Finding objective biomarkers for the fatal neurodegenerative disease amyotrophic lateral sclerosis or motor neuron disease (ALS/MND) is critical for aiding diagnosis, drug development and clinical trials in addition to providing insight into pathology. Non-coding RNA (ncRNA) transcripts including microRNA, piwi-interacting RNA and transfer RNA are present in human biofluids and are key candidates as biomarkers, supported by our previous work identifying dysregulated ncRNA in serum of ALS patients. As serum may not reflect central nervous system pathology, we sought to identify ncRNA biomarker candidates in cerebrospinal fluid (CSF) which may provide new insight into the disease pathology. Small RNA-seq was undertaken on CSF samples from our Oxford Study for Biomarkers of ALS cohort.
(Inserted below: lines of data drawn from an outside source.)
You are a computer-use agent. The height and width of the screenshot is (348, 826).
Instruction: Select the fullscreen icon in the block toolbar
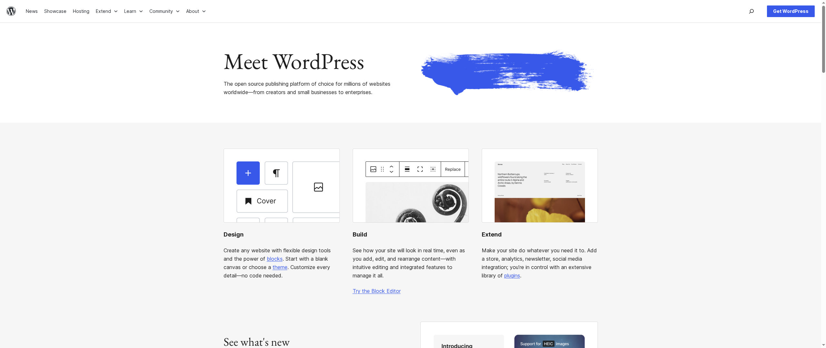pos(420,169)
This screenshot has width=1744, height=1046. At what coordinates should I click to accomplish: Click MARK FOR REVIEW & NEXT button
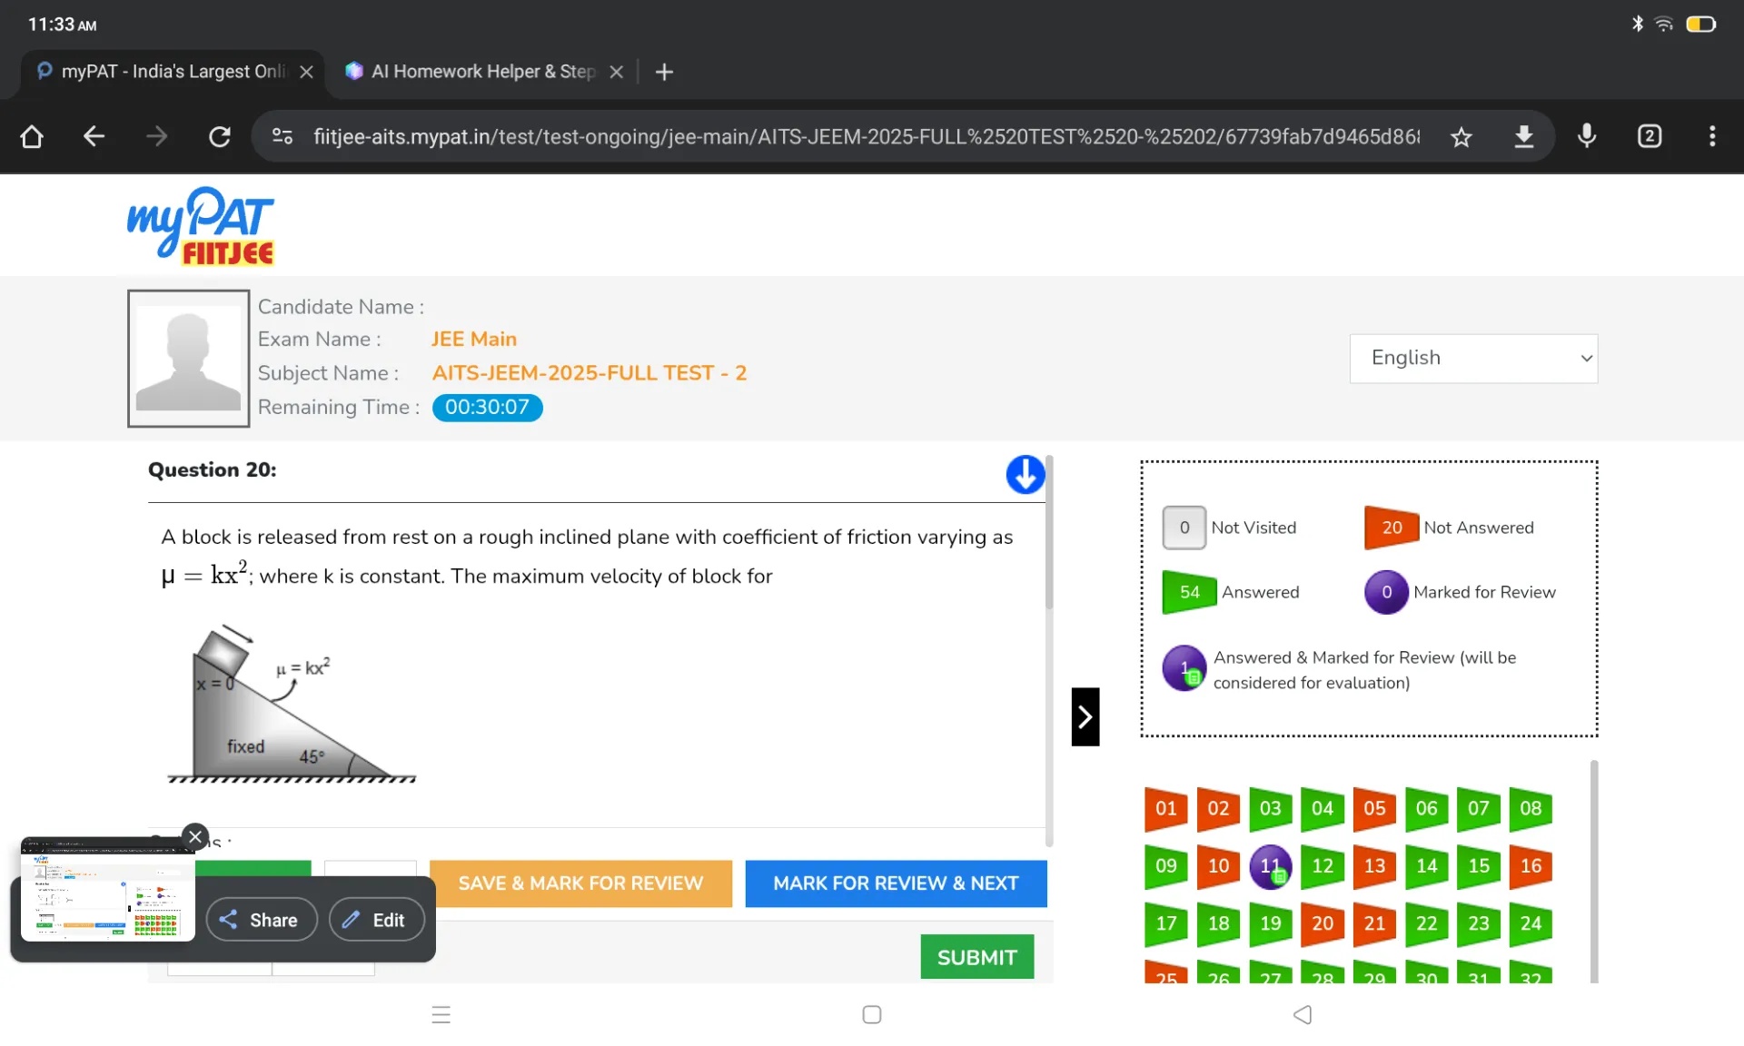[x=895, y=883]
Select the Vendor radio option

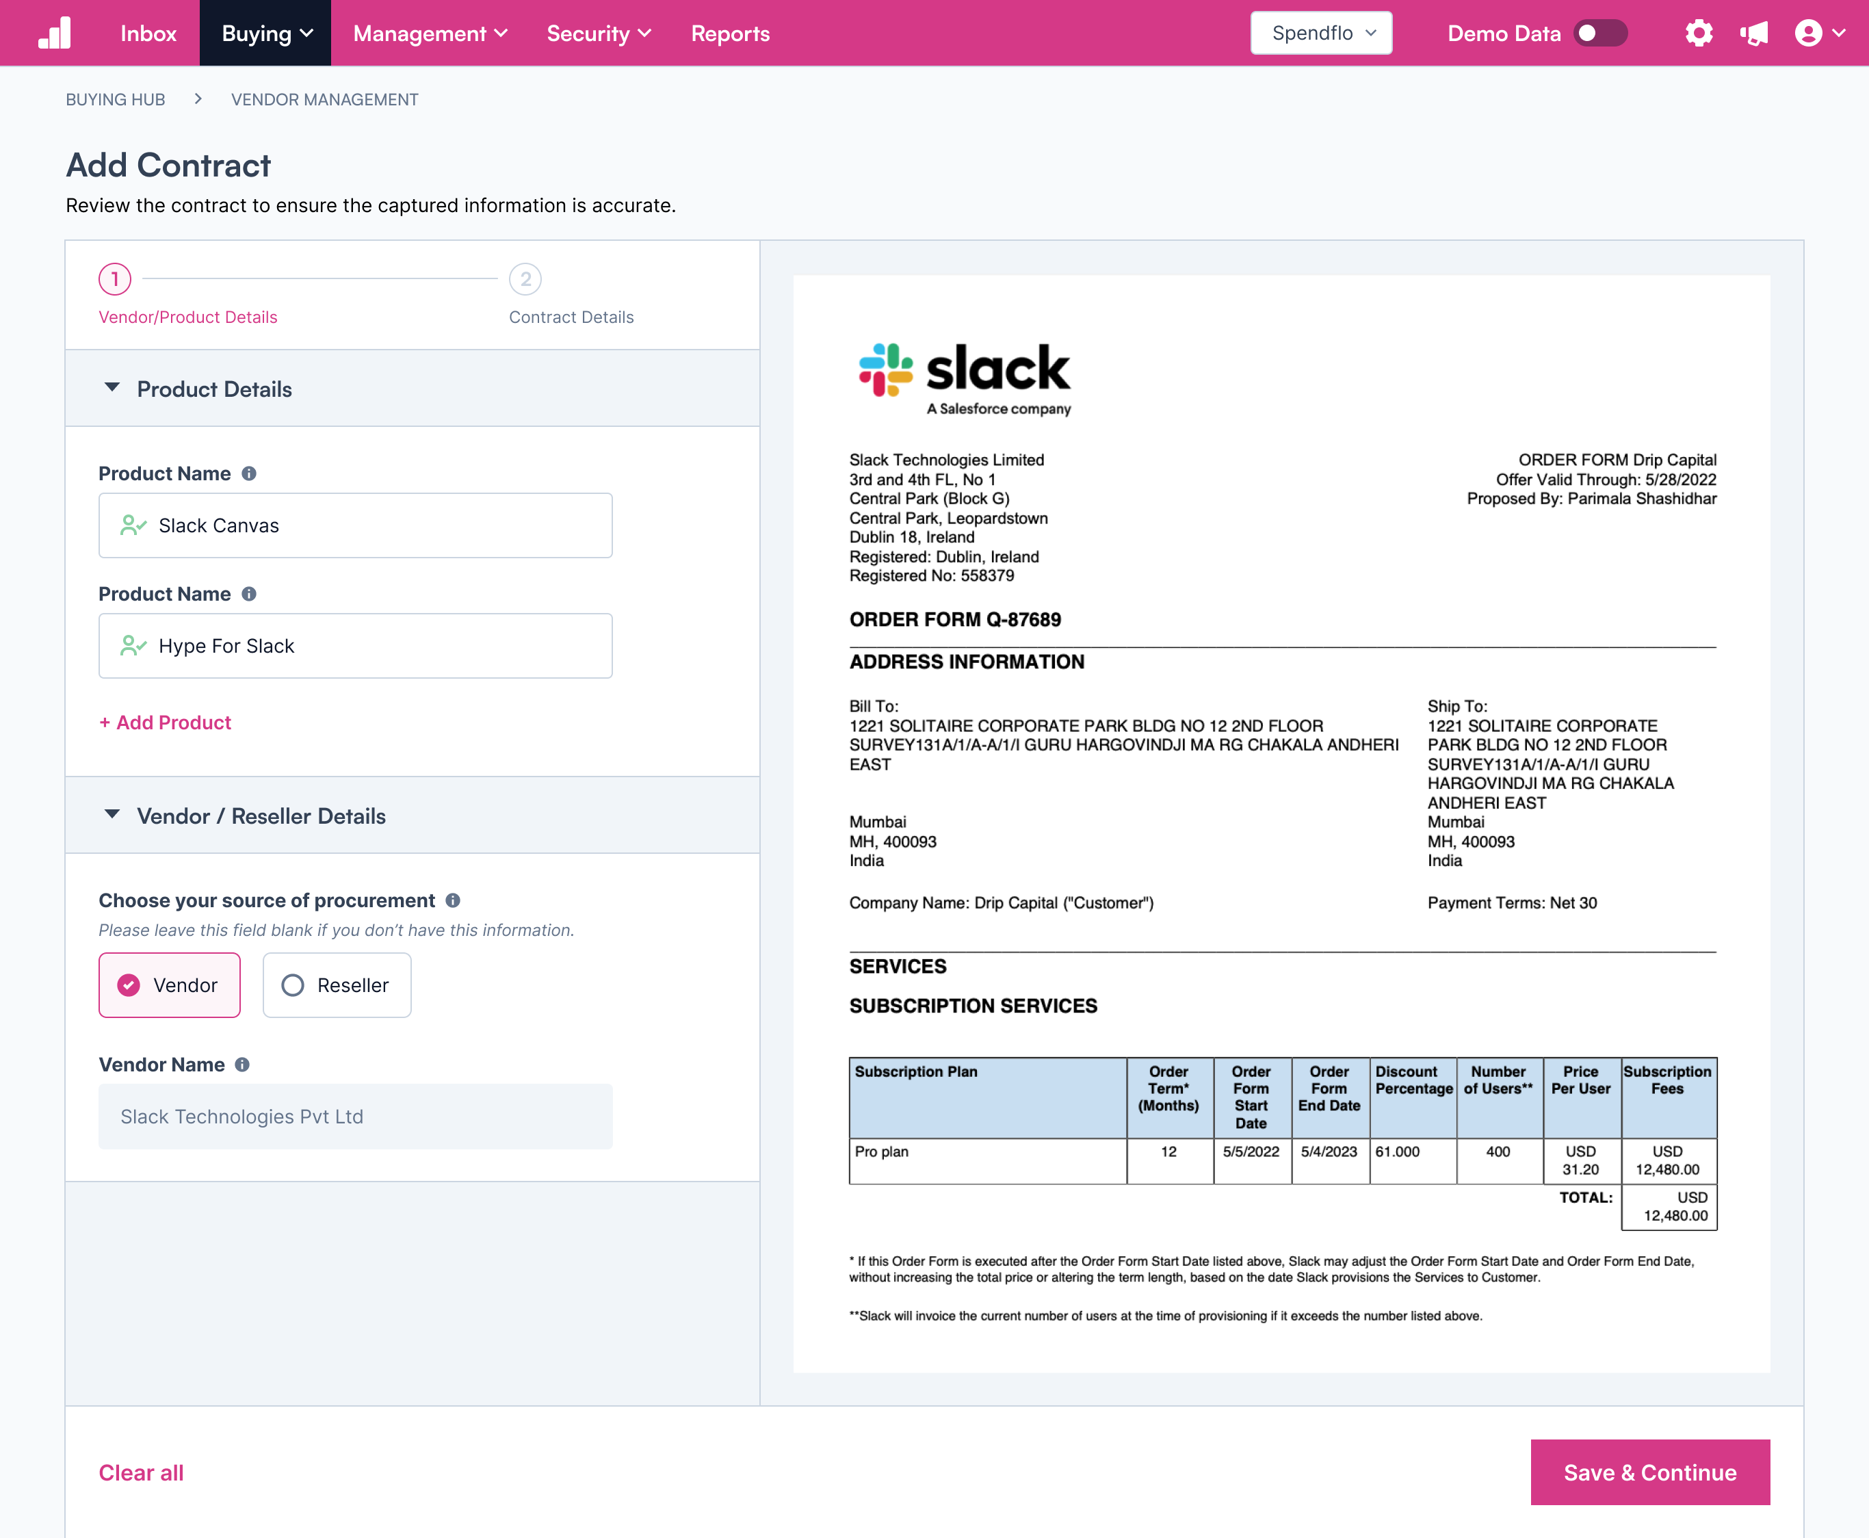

We found a range of ncRNA that were dysregulated in the RNA-seq screen, but these failed to be validated, and in some cases detected, using RT-qPCR. Additionally, the ncRNA biomarker candidates we have previously identified as being dysregulated in the serum of ALS patients showed no change in CSF or correlation to serum. Together, this study suggests the CSF may not be the source of dysregulated ncRNA in the serum and highlights the difficulty in identifying ncRNA in CSF as biomarkers for ALS.